Using the records below, give the number of lines where the word "computer" appears, with no further output.

[Start of Attachment]

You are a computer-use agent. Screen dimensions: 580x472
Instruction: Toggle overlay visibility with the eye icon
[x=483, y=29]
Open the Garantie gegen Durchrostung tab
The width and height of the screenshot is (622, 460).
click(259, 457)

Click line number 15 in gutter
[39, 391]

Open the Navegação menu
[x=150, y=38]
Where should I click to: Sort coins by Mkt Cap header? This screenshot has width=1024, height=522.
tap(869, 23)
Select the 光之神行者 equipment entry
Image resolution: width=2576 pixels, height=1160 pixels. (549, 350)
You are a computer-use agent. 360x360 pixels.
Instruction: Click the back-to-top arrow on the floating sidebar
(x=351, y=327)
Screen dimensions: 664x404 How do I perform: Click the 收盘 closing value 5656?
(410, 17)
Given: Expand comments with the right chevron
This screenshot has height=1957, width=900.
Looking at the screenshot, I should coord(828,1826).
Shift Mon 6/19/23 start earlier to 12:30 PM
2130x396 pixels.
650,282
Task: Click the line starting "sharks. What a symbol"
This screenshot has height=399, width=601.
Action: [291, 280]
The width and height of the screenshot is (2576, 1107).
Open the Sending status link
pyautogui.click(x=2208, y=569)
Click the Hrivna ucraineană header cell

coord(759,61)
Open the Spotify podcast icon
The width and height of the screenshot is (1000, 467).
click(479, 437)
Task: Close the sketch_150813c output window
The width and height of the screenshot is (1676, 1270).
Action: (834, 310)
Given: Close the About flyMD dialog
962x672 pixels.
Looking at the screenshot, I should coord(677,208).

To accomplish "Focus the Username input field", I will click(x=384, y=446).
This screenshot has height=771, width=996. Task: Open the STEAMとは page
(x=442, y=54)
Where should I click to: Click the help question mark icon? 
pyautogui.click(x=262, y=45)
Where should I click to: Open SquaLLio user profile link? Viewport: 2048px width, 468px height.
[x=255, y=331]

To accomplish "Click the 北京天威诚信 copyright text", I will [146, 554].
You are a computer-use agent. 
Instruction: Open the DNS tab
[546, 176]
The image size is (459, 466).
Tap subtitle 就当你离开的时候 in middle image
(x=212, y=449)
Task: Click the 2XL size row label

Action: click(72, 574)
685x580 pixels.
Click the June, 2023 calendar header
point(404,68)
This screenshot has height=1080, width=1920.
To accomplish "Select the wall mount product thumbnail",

[End of Attachment]

> Answer space: 3